Let’s see another example:
bp <- blueprint(
# Data required: `exp`
# Data generated: `exp` (overwrite)
step_preprocess(),
# Data required: `exp`
# Data generated: `trait_exp` (trait experiment)
step_derive_traits(),
# Data required: `trait_exp` (specified by `on`)
# Data generated: `sig_trait_exp` (significantly different trait experiment)
step_dea_limma(on = "trait_exp"),
# Data required: `sig_trait_exp`
step_heatmap(on = "sig_trait_exp"),
)Here’s the general rule for dataflow in glysmith: steps
don’t overwrite data generated by earlier steps. The exception is
step_preprocess(), which updates exp with the
preprocessed version (but don’t worry — the raw data is safely backed up
in raw_exp).
To build valid blueprints, you’ll need to know what each step needs and what it produces. Let’s look at a more complex example to cement this. Try tracing through the dataflow yourself:
bp <- blueprint(
step_ident_overview(),
step_preprocess(),
step_pca(),
# DEA
step_dea_limma(),
step_volcano(),
step_heatmap(on = "sig_exp"),
# Derived trait analysis
step_derive_traits(),
step_dea_limma(on = "trait_exp"),
step_heatmap(on = "sig_trait_exp"),
# Branch motif analysis
step_quantify_branch_motifs(),
step_dea_limma(on = "branch_motif_exp"),
step_heatmap(on = "sig_branch_motif_exp")
)Branches
As we mentioned, steps can’t overwrite data from earlier steps. But what if you want to compare different DEA methods? You might try something like this:
blueprint(
step_preprocess(),
step_dea_limma(),
step_volcano(),
step_dea_ttest(),
step_volcano(),
)This won’t fly for two reasons:
-
step_dea_ttest()would overwrite thesig_expfromstep_dea_limma(). -
step_volcano()shows up twice, which isn’t allowed.

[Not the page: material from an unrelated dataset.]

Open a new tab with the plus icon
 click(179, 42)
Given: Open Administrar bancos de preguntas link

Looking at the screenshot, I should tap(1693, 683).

These rules keep table and plot names unambiguous.
To pull this off, use branches. So far our
blueprints have been linear — steps run one after another. To branch
out, just wrap related steps in br():
bp <- blueprint(
step_preprocess(),
br("limma", step_dea_limma(), step_volcano()),
br("t-test", step_dea_ttest(), step_volcano()),
)The first argument names the branch, and the rest are the steps to
run inside it. Each branch gets its own isolated context, so the
step_volcano() in the “limma” branch naturally picks up the
sig_exp from the step_dea_limma() in that same
branch. Branches can also access data from before the branch point — so
both branches here can use the preprocessed exp from
step_preprocess().
Summary
In this vignette, we covered how to build custom blueprints, how the
on parameter and step dependencies work, and how to use
branches.
All of this takes some practice, so if you’d rather not dive deep into the details, remember you can always have AI generate blueprints for you.